» **The records**
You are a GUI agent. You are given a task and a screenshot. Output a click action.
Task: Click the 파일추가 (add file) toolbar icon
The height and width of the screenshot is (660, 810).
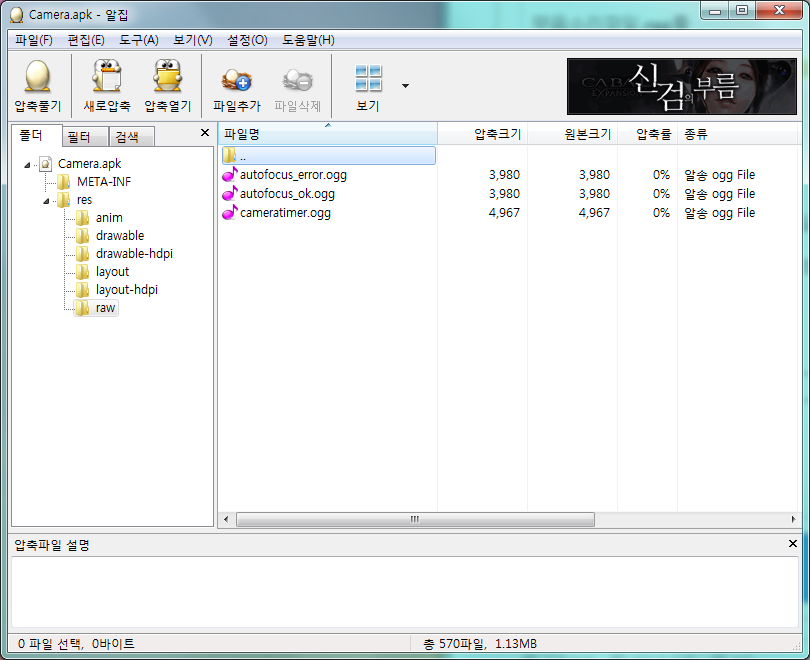click(237, 78)
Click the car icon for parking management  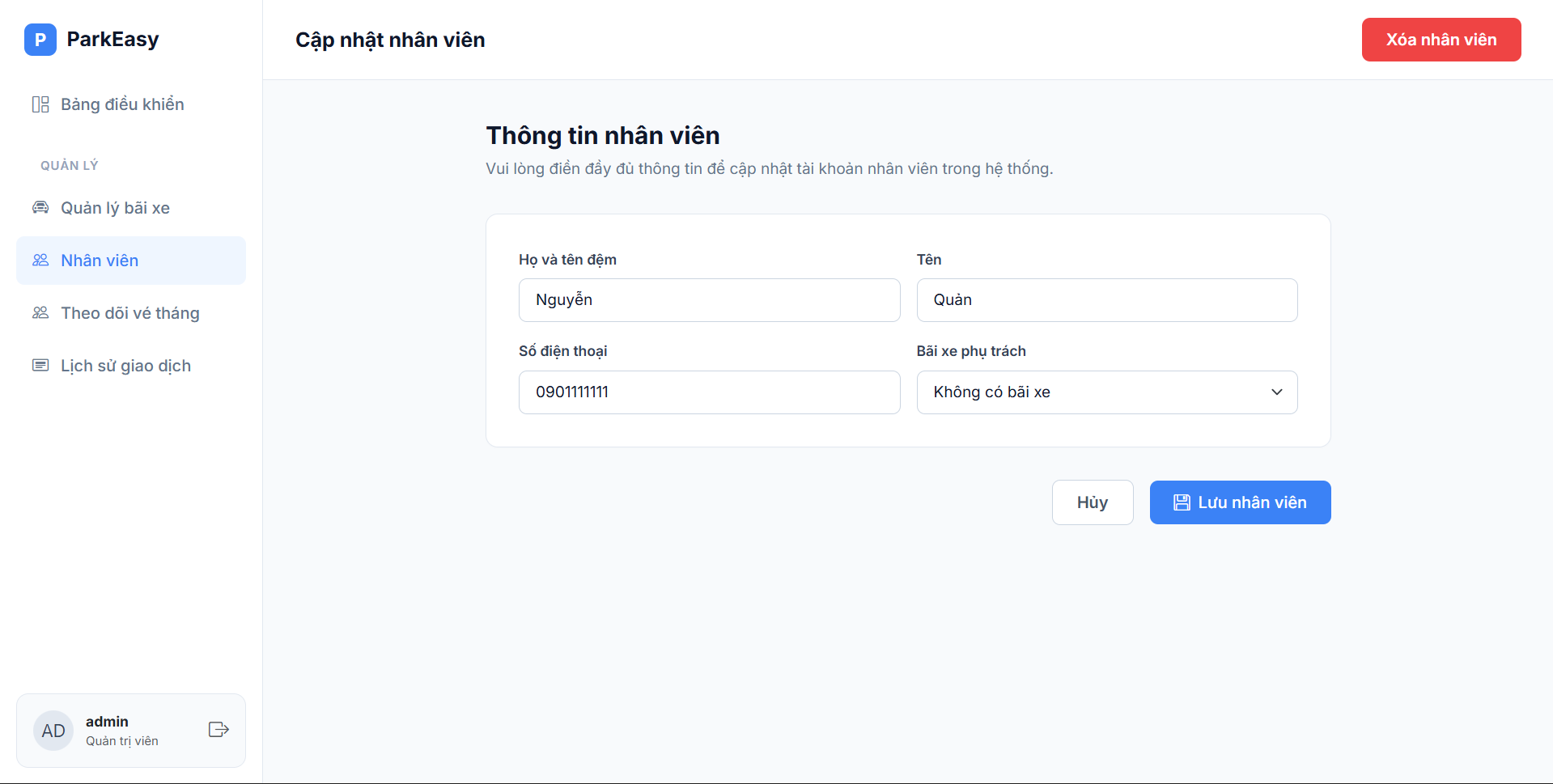40,208
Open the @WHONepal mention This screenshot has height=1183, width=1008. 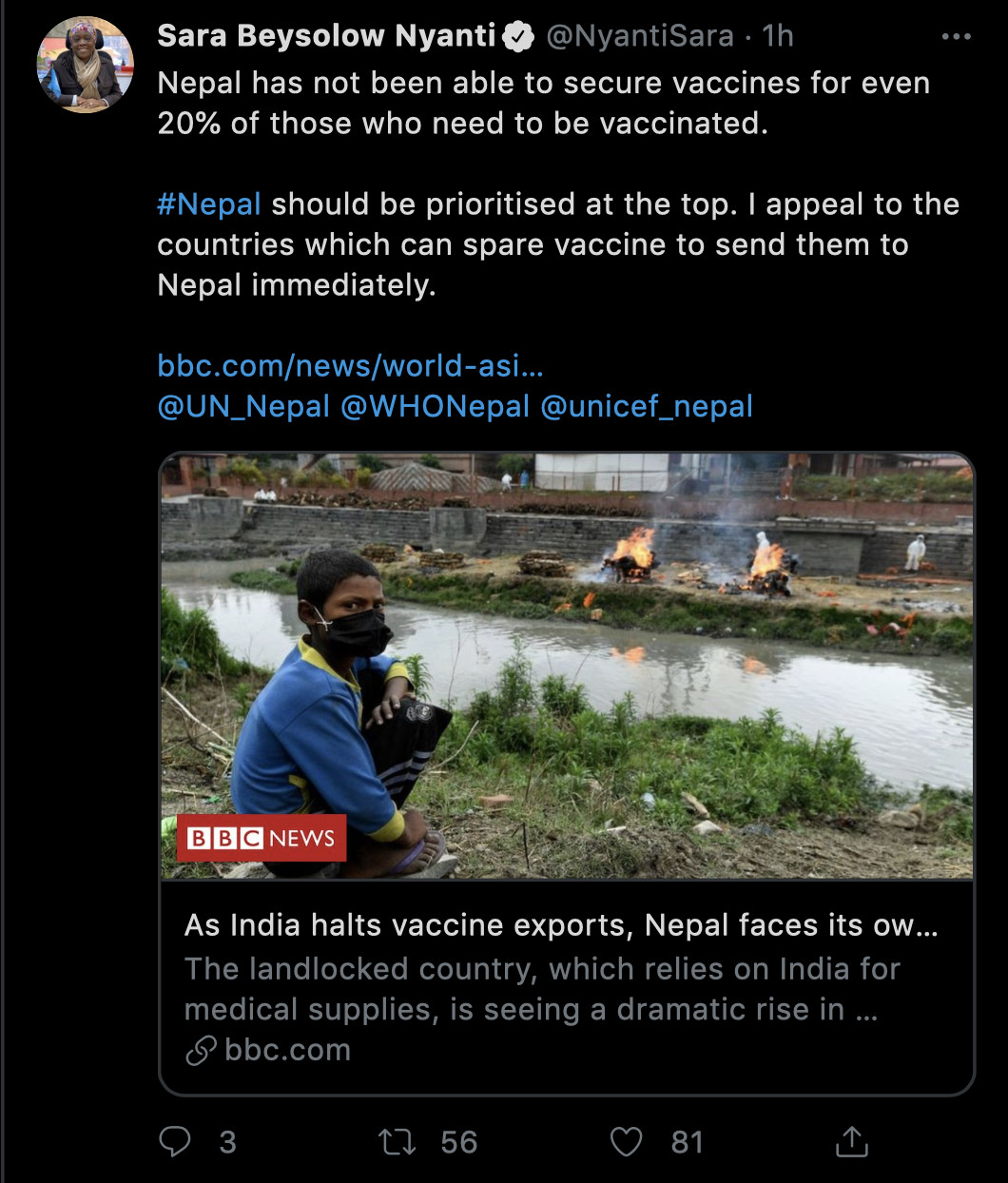436,406
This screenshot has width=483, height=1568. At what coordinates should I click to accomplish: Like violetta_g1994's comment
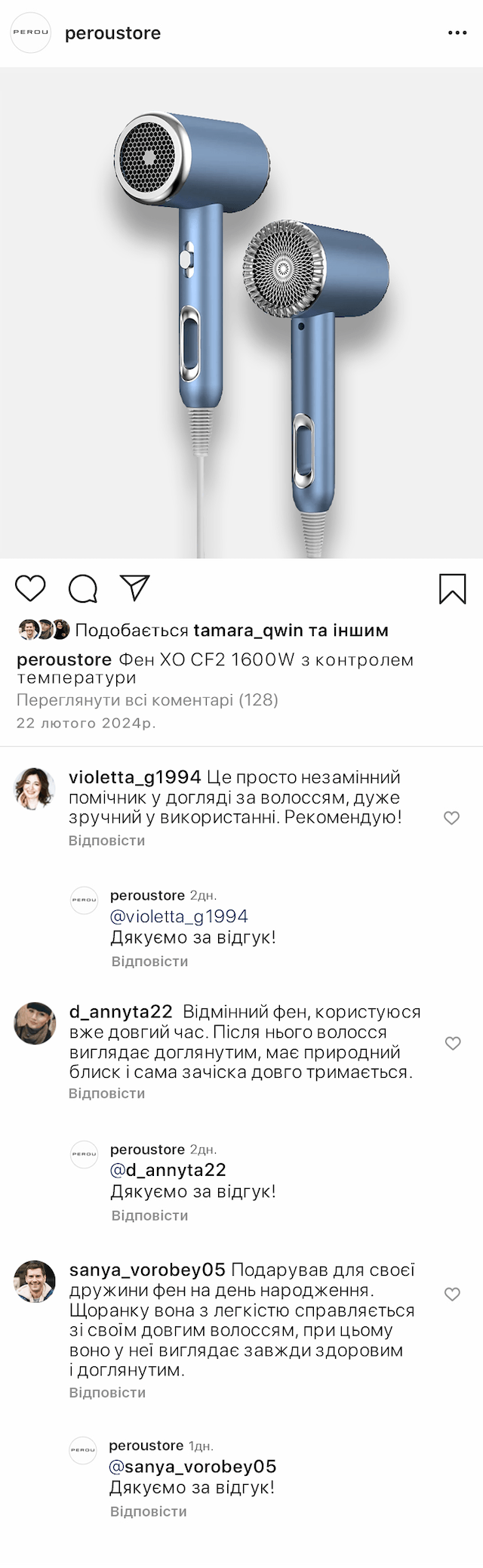click(451, 818)
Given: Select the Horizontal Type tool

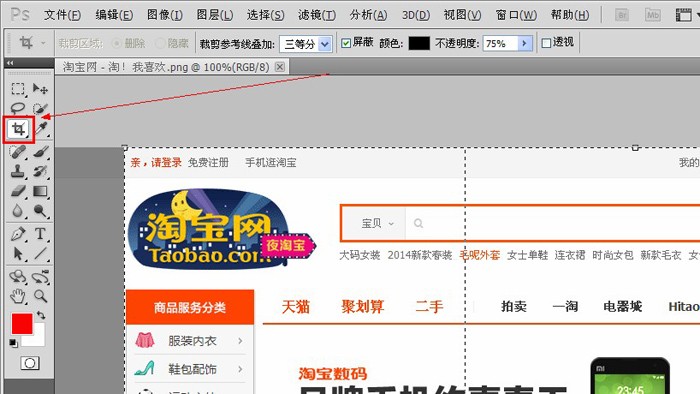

» **Required work**
All lines from the one containing "This screenshot has width=483, height=1568." to the last line of the data above, both included, should be printed exactly, and the pictures should not appear.

» **Response below**
This screenshot has width=483, height=1568. At what coordinates should I click to accomplish: Like violetta_g1994's comment
click(451, 818)
Given: Select the Horizontal Type tool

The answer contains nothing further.